After iGEM, the main priority is applying for a patent. However as mentioned earlier, we talked to OUI (our tech transfer office), who said that more data is needed, with which their lawyers agreed. Therefore our focus will be on getting more data and improving the project design further. This would be done in a similar way to Customem, who came out of Imperial's 2014 iGEM team and with whom we have been in close contact. They took another year's of individual research from their team members before becoming a startup.
As per their example, we have decided that it is too early to consider team structure before any patent is obtained.
After this we would turn to clinical trials and look to start communicating with regulatory bodies as early as possible.
Only when we would be approaching the end of trials would the Business Model Canvas come into play.
Business Model Canvas - a strategic management and lean startup template for developing new or documenting existing business models.
Cell and Gene Therapy Catapult - a centre with the core purpose of building a world-leading cell and gene therapy sector in the UK as a key part of a global industry. They help cell and gene therapy organisations across the world translate early-stage research into commercially viable and investable therapies.
Creative Commons - Creative Commons is an American non-profit organization devoted to expanding the range of creative works available for others to build upon legally and to share.
Creative Commons(CC) attribution license 4.0 - The intellectual property license iGEM uses. You may not apply legal terms or technological measures that legally restrict others from doing anything the license permits.
Macroeconomic - a branch of economics dealing with the performance, structure, behaviour, and decision-making of an economy as a whole.
MVP - A minimum viable product (MVP) is a concept from Lean Startup that stresses the impact of learning in new product development.
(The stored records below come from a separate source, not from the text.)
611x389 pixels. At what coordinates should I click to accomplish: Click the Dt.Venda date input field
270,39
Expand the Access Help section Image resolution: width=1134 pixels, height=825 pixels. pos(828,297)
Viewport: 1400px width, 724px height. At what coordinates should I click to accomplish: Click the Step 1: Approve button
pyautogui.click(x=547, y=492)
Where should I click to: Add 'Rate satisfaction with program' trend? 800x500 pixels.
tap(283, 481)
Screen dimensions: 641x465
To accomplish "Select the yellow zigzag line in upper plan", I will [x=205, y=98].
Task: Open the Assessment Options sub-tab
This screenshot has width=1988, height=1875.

NHS - The national health service within the United Kingdom, it is free to use for all citizens.
NICE - The National Institute for Health and Care Excellence (NICE) provides national guidance and advice to improve health and social care in the United Kingdom.
OUI - Oxford University’s tech transfer office.
Patent - A patent is a form of intellectual property. A patent gives its owner the right to exclude others from making, using, selling, and importing an invention for a limited period of time, usually twenty years.
Patent Pool - Patent pools can be defined as an agreement between two or more patent owners to license one or more of their patents to one another or to third parties.
Quality-adjusted-life-year - A measure of the state of health of a person or group in which the benefits, in terms of length of life, are adjusted to reflect the quality of life. One QALY is equal to 1 year of life in perfect health. QALYs are calculated by estimating the years of life remaining for a patient following a particular treatment or intervention and weighting each year with a quality-of-life score (on a 0 to 1 scale). It is often measured in terms of the person’s ability to carry out the activities of daily life, and freedom from pain and mental disturbance.[H]
Tech Transfer Office - office dedicated to identifying research which has potential commercial interest and strategies for how to exploit it.
Value Chain - A value chain is a set of activities that a firm operating in a specific industry performs in order to deliver a valuable product or service for the market.
Value Proposition - an innovation, service, or feature intended to make a company or product attractive to customers.